### Action item
Print exactly what appears from the line containing "Instruction: Click the Weight value 192 lb" through the final line of the data below, pictures excluded.

[Stored data entries]

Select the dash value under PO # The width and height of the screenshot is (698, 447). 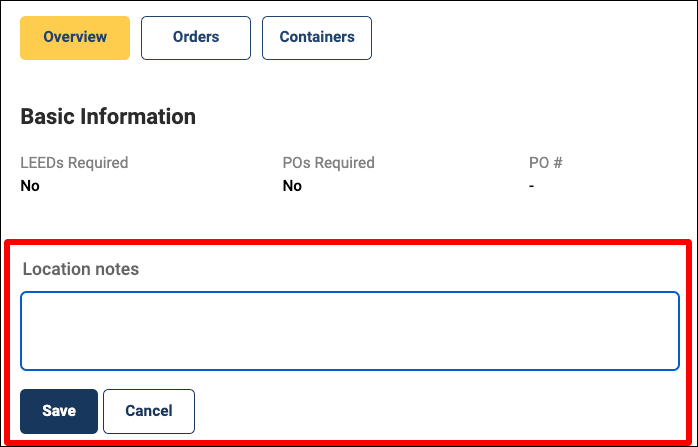532,186
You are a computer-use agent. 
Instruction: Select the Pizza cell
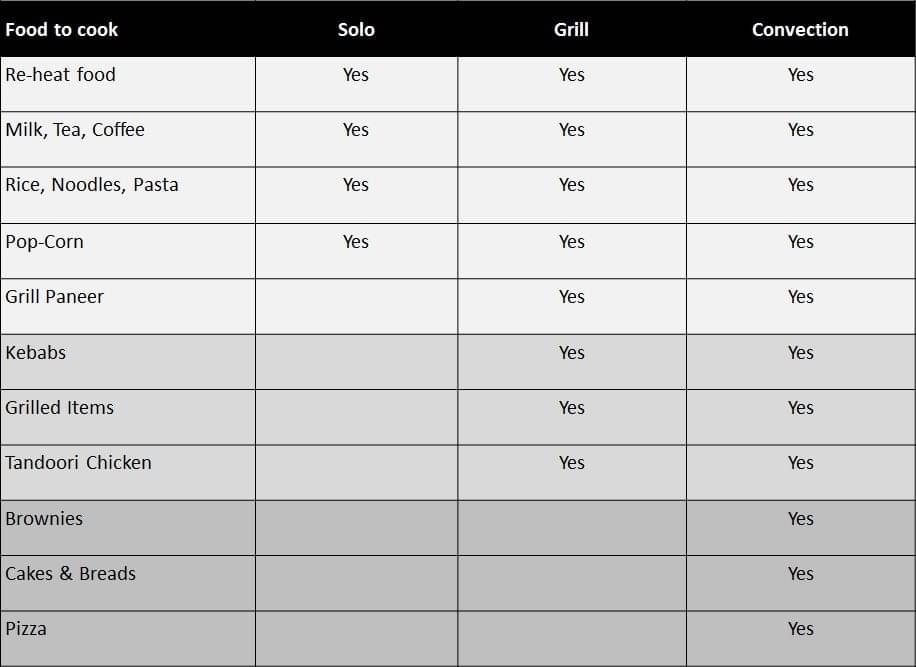[127, 639]
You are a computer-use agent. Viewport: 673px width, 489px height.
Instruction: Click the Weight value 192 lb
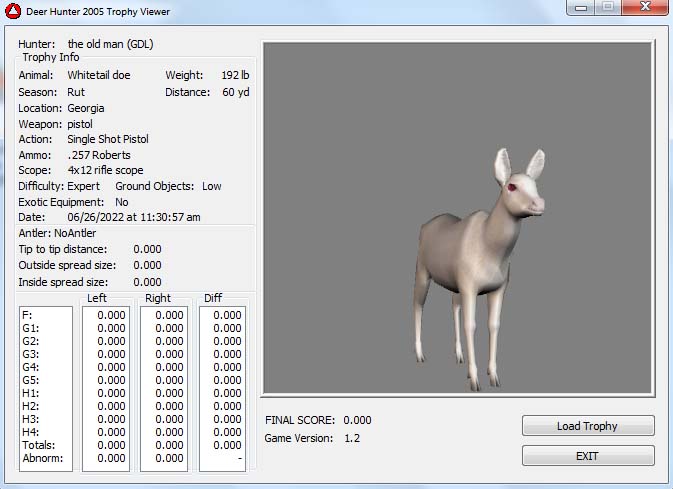(x=235, y=75)
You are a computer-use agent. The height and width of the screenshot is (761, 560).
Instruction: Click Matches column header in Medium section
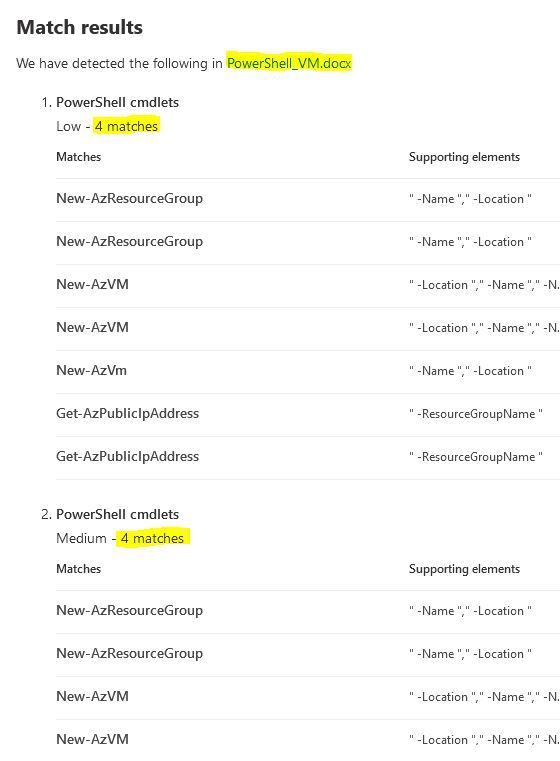coord(79,569)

### Problem solution
Instruction: Click the Weight value 192 lb
(x=235, y=75)
You are a computer-use agent. The height and width of the screenshot is (761, 560).
Instruction: Click Matches column header in Medium section
coord(79,569)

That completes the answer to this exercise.